Avez-vous une présence exécutive?

Pourquoi aujourd’hui encore, peu de femmes se retrouvent à la tête des entreprises du Fortune 500? Réponse: parce que nous n’avons ni l’apparence, ni le comportement qu’implique cette position. Bon, ce n’est pas moi qui le dis…

executive presence

Une étude sortie en début de semaine où Catalyst présente ses résultats concernant la place faite aux femmes au sein des entreprises du Fortune 500, mettant à notre disposition des informations qui démontrent, à nouveau, un portrait consternant. La situation des entreprises américaines est comparable à celle des grandes entreprises canadiennes, affichant une évolution jugée trop lente.

Une autre étude (parue en novembre) du même ordre, cette fois menée par le Center for Talent Innovation, un think tank new-yorkais dévoué à aider les entreprises à diversifier l’origine de leurs talents, sponsorisée à la fois par le magazine Marie Claire, American Express et Goldman Sachs. D’après cette dernière étude, il paraît qu’au cours de votre carrière, nous sommes jugées sur 17 critères différents, en plus de notre performance au travail. Une idée de ce que peuvent être ces 17 critères? Beaucoup penseront à la maternité qui “ralentirait” la carrière des femmes. Mais vous saurez que ce qui manque le plus c’est une véritable « présence exécutive », soit l’habilité à se présenter de manière à signaler au monde que nous avons un potentiel de leadership. Une compétence qui s’avère un atout stratégique essentiel pour réussir en affaires!

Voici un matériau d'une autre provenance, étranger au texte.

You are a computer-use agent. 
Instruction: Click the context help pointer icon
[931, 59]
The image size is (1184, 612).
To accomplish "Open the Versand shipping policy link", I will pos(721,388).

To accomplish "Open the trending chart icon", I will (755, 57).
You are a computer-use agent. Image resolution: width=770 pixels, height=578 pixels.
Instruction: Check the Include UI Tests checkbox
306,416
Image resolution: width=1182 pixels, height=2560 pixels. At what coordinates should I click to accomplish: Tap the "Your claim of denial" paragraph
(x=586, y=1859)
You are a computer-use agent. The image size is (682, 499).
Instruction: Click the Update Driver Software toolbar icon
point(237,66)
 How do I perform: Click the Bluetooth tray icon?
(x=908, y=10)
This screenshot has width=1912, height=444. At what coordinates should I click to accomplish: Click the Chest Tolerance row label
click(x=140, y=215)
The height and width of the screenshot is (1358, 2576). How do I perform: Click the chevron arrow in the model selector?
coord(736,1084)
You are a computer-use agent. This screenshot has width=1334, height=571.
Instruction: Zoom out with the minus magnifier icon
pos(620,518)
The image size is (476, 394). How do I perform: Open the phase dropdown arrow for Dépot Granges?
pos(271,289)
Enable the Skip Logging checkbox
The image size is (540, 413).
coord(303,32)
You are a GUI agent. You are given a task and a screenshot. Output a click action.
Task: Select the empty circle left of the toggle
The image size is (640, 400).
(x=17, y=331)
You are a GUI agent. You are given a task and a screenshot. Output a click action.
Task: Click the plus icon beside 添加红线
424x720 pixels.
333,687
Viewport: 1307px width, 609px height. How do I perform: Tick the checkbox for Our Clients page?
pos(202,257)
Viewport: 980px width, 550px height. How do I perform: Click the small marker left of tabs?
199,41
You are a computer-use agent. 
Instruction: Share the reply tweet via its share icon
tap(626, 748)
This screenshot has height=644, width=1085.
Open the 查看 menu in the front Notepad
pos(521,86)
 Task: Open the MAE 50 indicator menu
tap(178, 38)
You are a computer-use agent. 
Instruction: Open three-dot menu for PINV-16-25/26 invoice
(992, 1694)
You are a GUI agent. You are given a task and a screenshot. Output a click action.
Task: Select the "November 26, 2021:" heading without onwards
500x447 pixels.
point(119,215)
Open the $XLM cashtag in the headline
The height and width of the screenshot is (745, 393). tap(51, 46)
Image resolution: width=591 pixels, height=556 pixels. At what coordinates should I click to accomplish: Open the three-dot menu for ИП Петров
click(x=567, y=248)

Ces 17 critères incluent aussi bien notre coiffure et le ton de notre voix, que notre vision et capacité à prendre des décisions. Selon Sylvia Ann Hewlett, la fondatrice du CTI, les trois piliers pour développer une présence exécutive sont: notre apparence, notre manière de parler et notre comportement. Attention, ce n’est pas l’un ou l’autre, mais les trois à la fois qui permettent de nous considérer comme des candidates potentielles.